Кириллов смотрел на шелестящее, вспыхивающее спицами многолюдье, на истошно гудящие, мигающие поворотными сигналами мотоциклы, на «лады», «москвичи», «тойоты», с гудками пробирающиеся по осевой, увязающие среди велосипедных рулей, соломенных шляп и повязок. Отмечал про себя, что и этот день неуловимо отличается от вчерашнего усилением, повышением жизненности. Пномпень, доставшийся ему безгласным и вымершим, с обугленной чернотой переплетов, трупным ветерком из подвалов, все эти месяцы медленно собирал в себя загнанную, распуганную жизнь, смелеющую, стекавшуюся в него опять ручейками. Крестьяне из соседних провинций, редкие уцелевшие старожилы заселяли город, возвращали ему голоса и лица. Город, все еще раненный, с перебоями дыхания и пульса, оживал, торговал, работал.
«А ведь может статься, что больше уже никогда его не увижу, и надо таким и запомнить, — подумал одновременно с печалью и облегчением Кириллов. — Еще два денечка последних…»

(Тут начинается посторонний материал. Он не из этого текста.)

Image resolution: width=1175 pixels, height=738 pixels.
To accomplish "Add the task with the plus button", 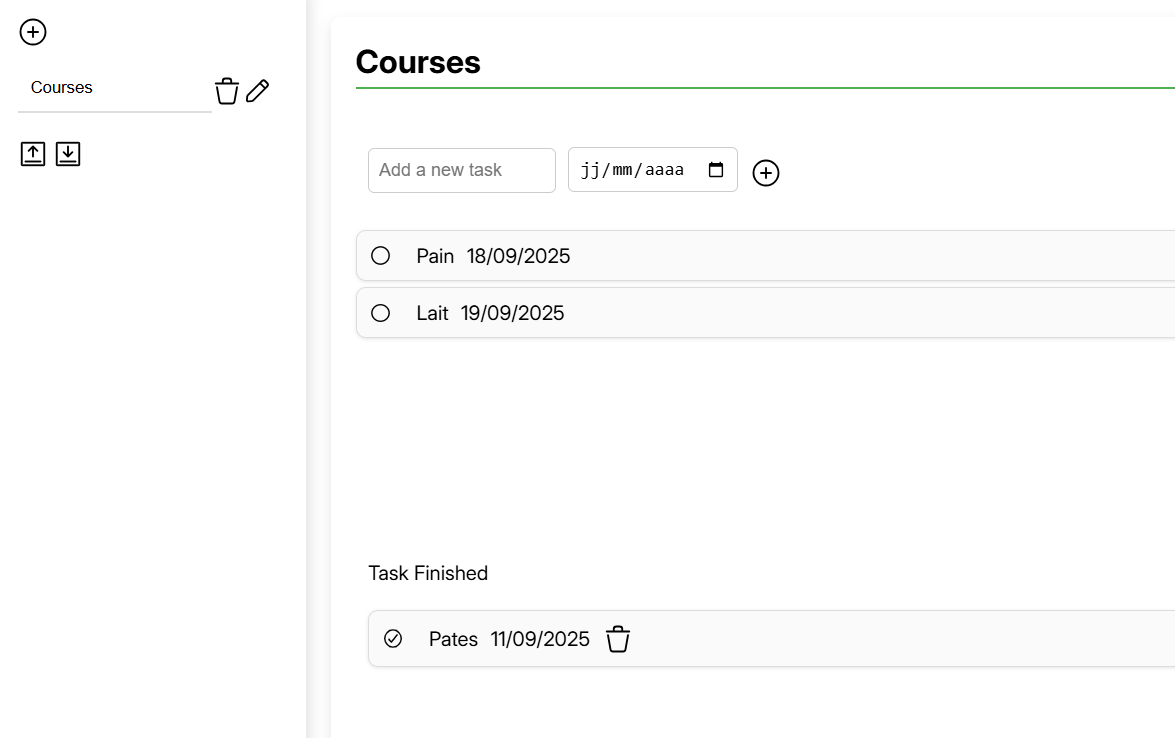I will (x=766, y=173).
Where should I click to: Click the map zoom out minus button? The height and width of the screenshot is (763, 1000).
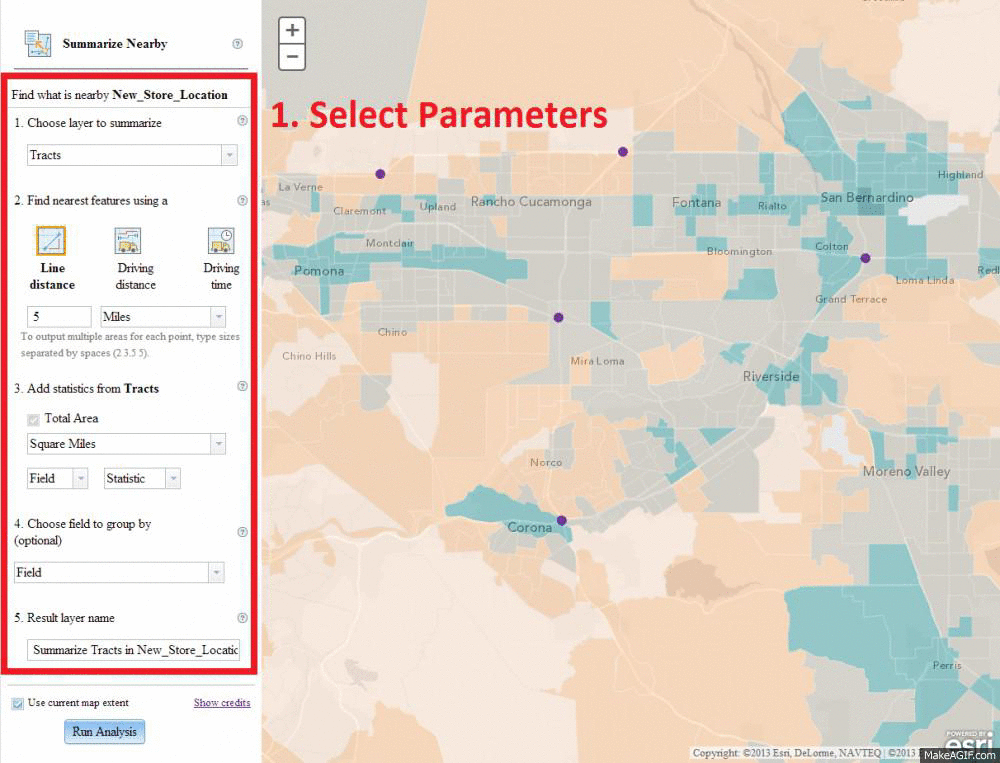point(292,57)
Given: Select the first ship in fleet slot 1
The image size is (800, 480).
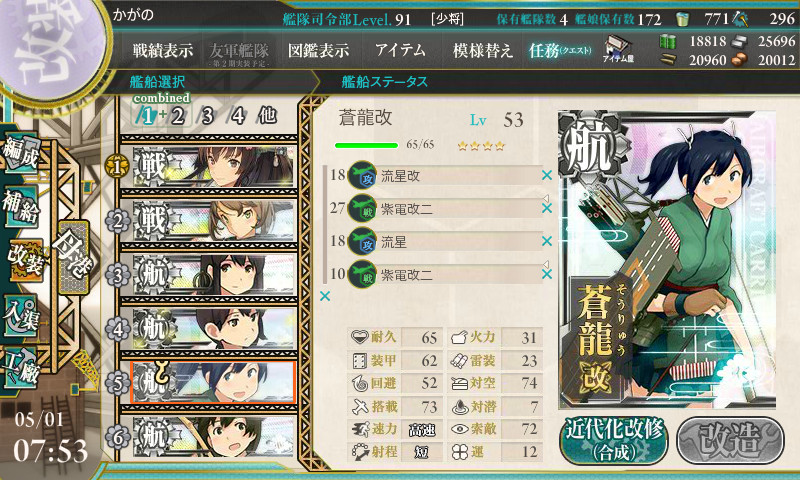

Он заметил, как подкатил к тротуару автобус, остановился у ржавого, с пустыми глазницами светофора. Из автобуса вышли пионеры, тонконогие, хрупкие, в белых рубашках, шелковых красных галстуках, синих пилотках. Заскользили уверенно сквозь толпу, рассекли перекресток, запрудили его. Худой длиннорукий юноша в белых толстопалых перчатках вскочил на тумбу, легкими точными взмахами, верещаньем свистка стал управлять перекрестком. Погнал велосипедистов в узкие ворота, образованные пионерами, давая простор тяжелому армейскому грузовику с тюками риса, «мерседесу», стремительно скользнувшему на открытый асфальт. Кириллов умилялся, любовался движением детских рук. Подумал: «Ну что ж, муниципалитету хвала. И это и это запомнить…» Сел в машину, в ее душное, накаленное чрево, запуская мотор, включая кондиционер, зная, что через минуту прохладная свежесть выдавит из машины пропахшую пластиком духоту.